**TO DO:**
Print every line of the records below exactly as it reads.

◇ ◇ ◇ ◇ ◇ ◇ ◇

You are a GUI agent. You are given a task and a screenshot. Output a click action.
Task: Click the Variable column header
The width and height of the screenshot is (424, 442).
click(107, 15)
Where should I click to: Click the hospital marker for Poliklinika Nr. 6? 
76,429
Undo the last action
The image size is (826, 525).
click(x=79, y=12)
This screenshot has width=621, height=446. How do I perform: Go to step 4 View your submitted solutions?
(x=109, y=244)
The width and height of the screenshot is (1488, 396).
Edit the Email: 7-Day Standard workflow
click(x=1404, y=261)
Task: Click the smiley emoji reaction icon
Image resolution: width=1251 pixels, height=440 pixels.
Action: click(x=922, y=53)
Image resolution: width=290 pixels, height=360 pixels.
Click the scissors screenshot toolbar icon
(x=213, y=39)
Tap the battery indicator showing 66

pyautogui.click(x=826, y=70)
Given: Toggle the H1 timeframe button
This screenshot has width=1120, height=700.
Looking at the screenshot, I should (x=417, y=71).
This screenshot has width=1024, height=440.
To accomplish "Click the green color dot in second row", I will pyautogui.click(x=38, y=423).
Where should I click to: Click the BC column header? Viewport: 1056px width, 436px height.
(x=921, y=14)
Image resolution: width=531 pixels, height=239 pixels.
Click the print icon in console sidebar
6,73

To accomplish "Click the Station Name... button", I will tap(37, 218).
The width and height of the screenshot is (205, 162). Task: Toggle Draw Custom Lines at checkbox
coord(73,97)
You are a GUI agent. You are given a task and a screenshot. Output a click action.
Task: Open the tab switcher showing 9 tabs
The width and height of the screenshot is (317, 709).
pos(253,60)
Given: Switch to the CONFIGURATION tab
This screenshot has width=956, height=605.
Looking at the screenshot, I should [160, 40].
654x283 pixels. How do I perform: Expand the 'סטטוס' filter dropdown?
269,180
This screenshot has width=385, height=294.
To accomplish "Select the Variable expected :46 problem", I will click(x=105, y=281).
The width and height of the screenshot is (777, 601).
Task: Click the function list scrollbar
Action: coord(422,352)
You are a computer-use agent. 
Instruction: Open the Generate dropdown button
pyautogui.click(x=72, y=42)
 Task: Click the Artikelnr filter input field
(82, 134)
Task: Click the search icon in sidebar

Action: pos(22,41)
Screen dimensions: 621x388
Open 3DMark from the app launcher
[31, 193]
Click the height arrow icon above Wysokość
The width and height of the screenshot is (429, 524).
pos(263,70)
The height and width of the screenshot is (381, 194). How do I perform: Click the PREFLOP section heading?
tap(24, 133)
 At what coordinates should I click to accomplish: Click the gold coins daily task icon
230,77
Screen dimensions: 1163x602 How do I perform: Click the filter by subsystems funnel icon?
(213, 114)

◇ ◇ ◇ ◇ ◇ ◇ ◇

**YOUR RESPONSE:**
You are a GUI agent. You are given a task and a screenshot. Output a click action.
Task: Click the Variable column header
The width and height of the screenshot is (424, 442).
click(107, 15)
Where should I click to: Click the hospital marker for Poliklinika Nr. 6? 
76,429
Undo the last action
The image size is (826, 525).
click(x=79, y=12)
This screenshot has width=621, height=446. How do I perform: Go to step 4 View your submitted solutions?
(x=109, y=244)
The width and height of the screenshot is (1488, 396).
Edit the Email: 7-Day Standard workflow
click(x=1404, y=261)
Task: Click the smiley emoji reaction icon
Image resolution: width=1251 pixels, height=440 pixels.
Action: click(x=922, y=53)
Image resolution: width=290 pixels, height=360 pixels.
Click the scissors screenshot toolbar icon
(x=213, y=39)
Tap the battery indicator showing 66

pyautogui.click(x=826, y=70)
Given: Toggle the H1 timeframe button
This screenshot has width=1120, height=700.
Looking at the screenshot, I should (x=417, y=71).
This screenshot has width=1024, height=440.
To accomplish "Click the green color dot in second row", I will pyautogui.click(x=38, y=423).
Where should I click to: Click the BC column header? Viewport: 1056px width, 436px height.
(x=921, y=14)
Image resolution: width=531 pixels, height=239 pixels.
Click the print icon in console sidebar
6,73

To accomplish "Click the Station Name... button", I will tap(37, 218).
The width and height of the screenshot is (205, 162). Task: Toggle Draw Custom Lines at checkbox
coord(73,97)
You are a GUI agent. You are given a task and a screenshot. Output a click action.
Task: Open the tab switcher showing 9 tabs
The width and height of the screenshot is (317, 709).
pos(253,60)
Given: Switch to the CONFIGURATION tab
This screenshot has width=956, height=605.
Looking at the screenshot, I should [160, 40].
654x283 pixels. How do I perform: Expand the 'סטטוס' filter dropdown?
269,180
This screenshot has width=385, height=294.
To accomplish "Select the Variable expected :46 problem", I will click(x=105, y=281).
The width and height of the screenshot is (777, 601).
Task: Click the function list scrollbar
Action: coord(422,352)
You are a computer-use agent. 
Instruction: Open the Generate dropdown button
pyautogui.click(x=72, y=42)
 Task: Click the Artikelnr filter input field
(82, 134)
Task: Click the search icon in sidebar

Action: pos(22,41)
Screen dimensions: 621x388
Open 3DMark from the app launcher
[31, 193]
Click the height arrow icon above Wysokość
The width and height of the screenshot is (429, 524).
pos(263,70)
The height and width of the screenshot is (381, 194). How do I perform: Click the PREFLOP section heading?
tap(24, 133)
 At what coordinates should I click to accomplish: Click the gold coins daily task icon
230,77
Screen dimensions: 1163x602 How do I perform: Click the filter by subsystems funnel icon?
(213, 114)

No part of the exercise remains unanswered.